In addressing the opening ceremony of the Cazabon Legacy Exhibition on August 20, Prime Minister Rowley expressed a wide range of views about the value of the Cazabon acquisitions to society. He said those who are uninterested in their past are not worthy of independence. He asked his audience to embrace the Cazabon paintings because they will help us to understand where we have come from and where we are as a people. He said he thought 95 per cent of schoolchildren would not know who Cazabon was and this was embarrassing. 

He told the gathering his particular favourite was the painting about the Race Day in the Savannah because it captured the stratification in the society at the time. He expressed the hope the exposure of the society to the paintings of Cazabon could have some impact on behaviour in the society because he was concerned there was an outpouring of barbarism.

With those comments, Rowley raised the profile of the relevance of Cazabon to our society. Why Cazabon? Is there no one else in our historical past to whom Dr Rowley could also turn to evoke the consciousness in the society that he is yearning for?

The T&T Guardian reported on August 22 that “49 paintings depicting T&T’s iconic landscapes, nature, people and buildings were unveiled to guests. Some of the names in the collection include Old Woodbrook Estate, Pine House, House in Trinidad, East Indian Girl, Dry River, Port-of-Spain, River Scene and Maracas River.” 

Cazabon lived during the period 1813 to 1888 and his scenes captured a wide diversity of urban and rural life at all strata in colonial Trinidad. He died ten years before the formal union of Trinidad and Tobago in 1898. He is very much a Trinidadian phenomenon in depicting Trinidadian life in the 19th century. He lived during the time of slavery and its abolition in 1834 and the start of Indian indentureship in 1845.

He captured that society through his paintings and MacFarlane was attempting to portray the society at the time of Cazabon by using his Carnival band for this purpose. In doing so, he evoked some emotions that clearly demonstrated he had stepped on many toes. He decided not to proceed with the section called La Belle Dame and Garçon de la Maison. 

The offending section was an accurate period portrayal if one was limiting oneself to just the portrayal alone. However, Kambon’s observation about the hashtag #knowyourplace seemed to resonate with many people.

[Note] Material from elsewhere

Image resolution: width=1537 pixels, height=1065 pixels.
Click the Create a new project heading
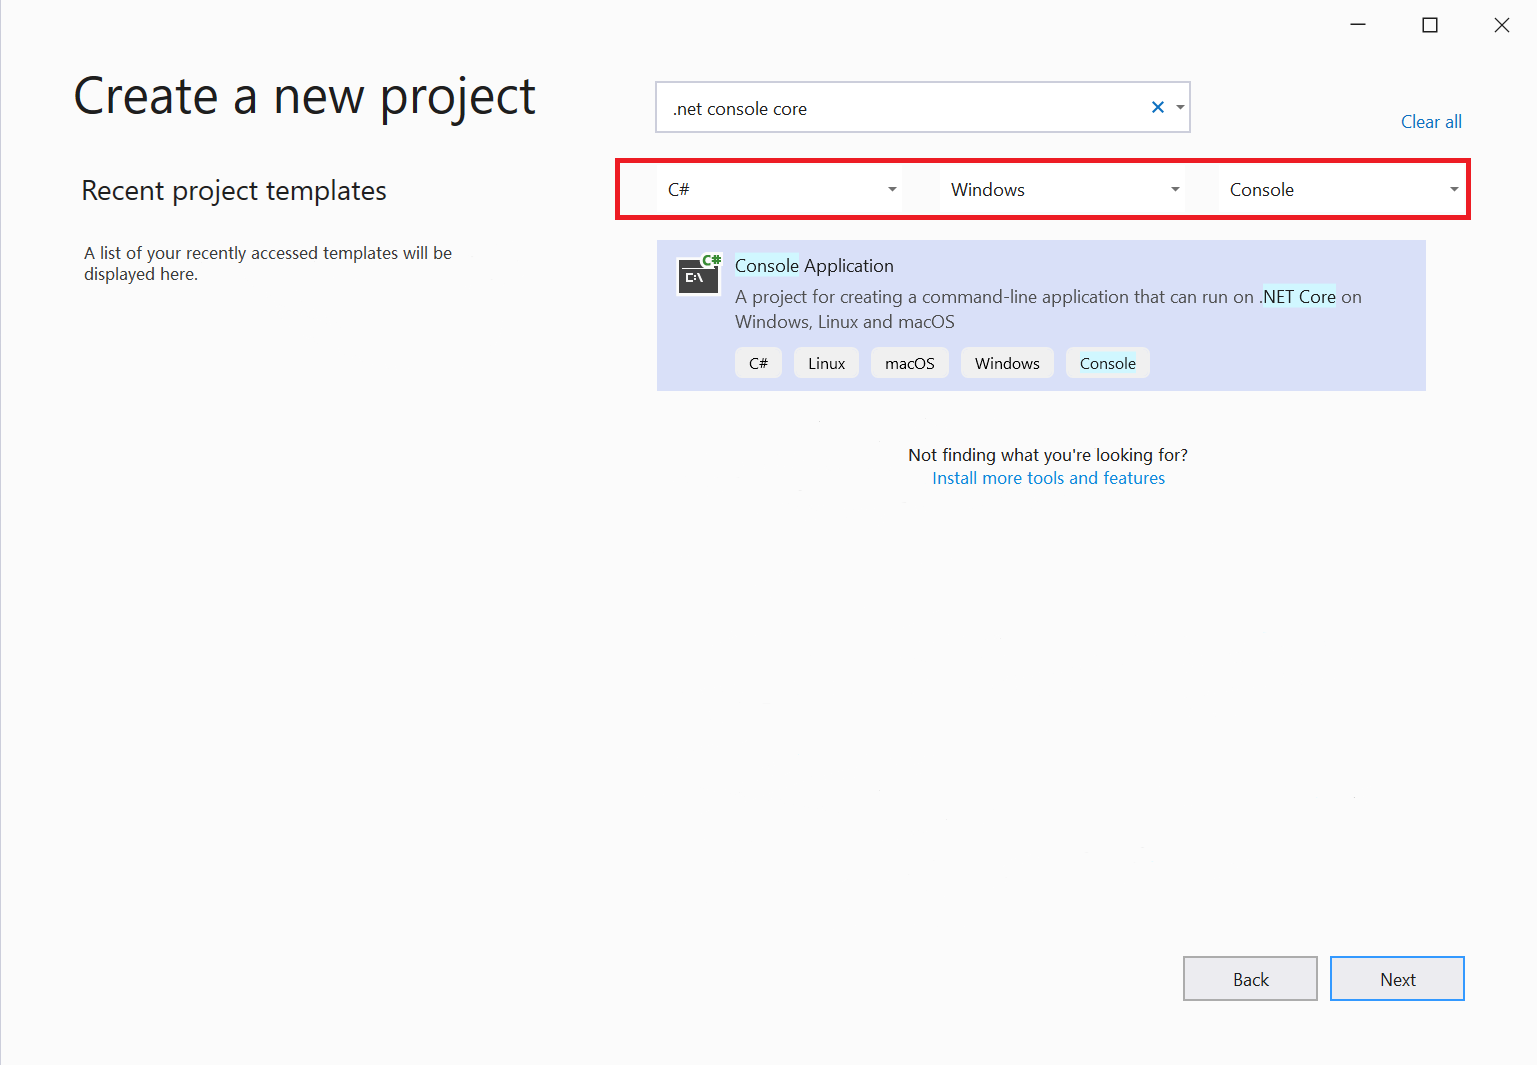point(304,96)
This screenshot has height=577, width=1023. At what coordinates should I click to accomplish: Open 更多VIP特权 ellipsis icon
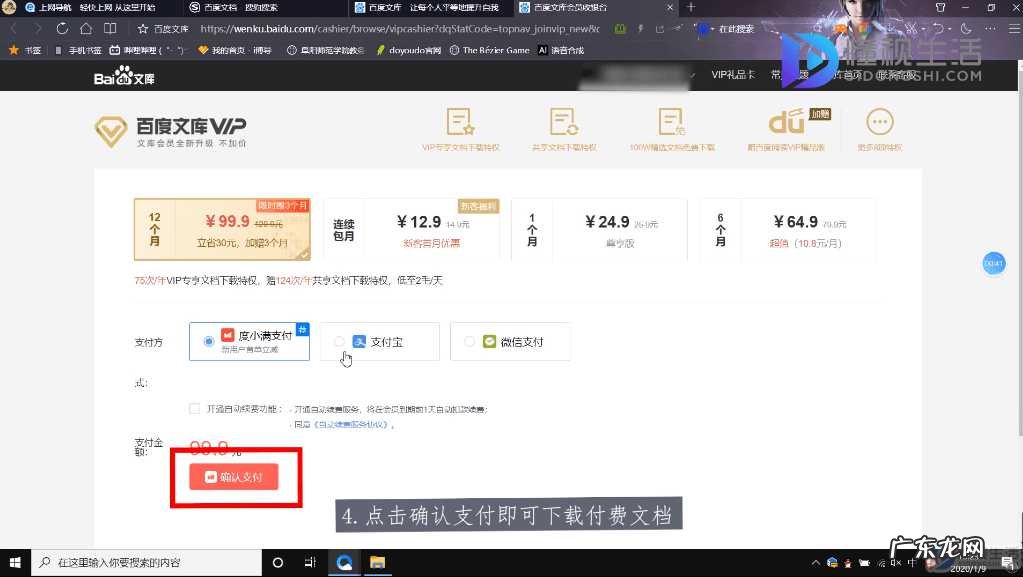pos(878,122)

MacFarlane sought to use poetic licence with his production and walked into a firestorm. The reality is that the race and class structure Cazabon portrayed in his paintings captured a colonial Trinidad that has only changed to the extent that a large middle class has been created. However real power to dominate and control what society thinks, trades and speaks has not moved too far from the canvas of his day.

Kambon’s disquiet at the hastag #knowyourplace is indicative of a mindset of resistance that searches for equality, but urban elites of varied races and cultures and their colonial mindsets reinforce many inequalities of the past on the basis of their superior class status today. Many of the so-called nouveau riche elements who have acquired their wealth in the post-oil boom years still yearn for the validation of those in that class bracket who preceded them and with whom they now rub shoulders by virtue of their wealth.

Cazabon could not capture that because some of his subjects would not have been eligible for such prominence in his day. What MaFarlane did was to evoke an emotion that refused to accept a knowyourplace hashtag that recalled subservience.

The entire episode demonstrates how sensitive the society is to any discussion about race and class. The Rowley revival of Cazabon opened a vista for the continued portrayal of Cazabon. The poetic licence of MacFarlane opened a wound which led to his own editing of Cazabon.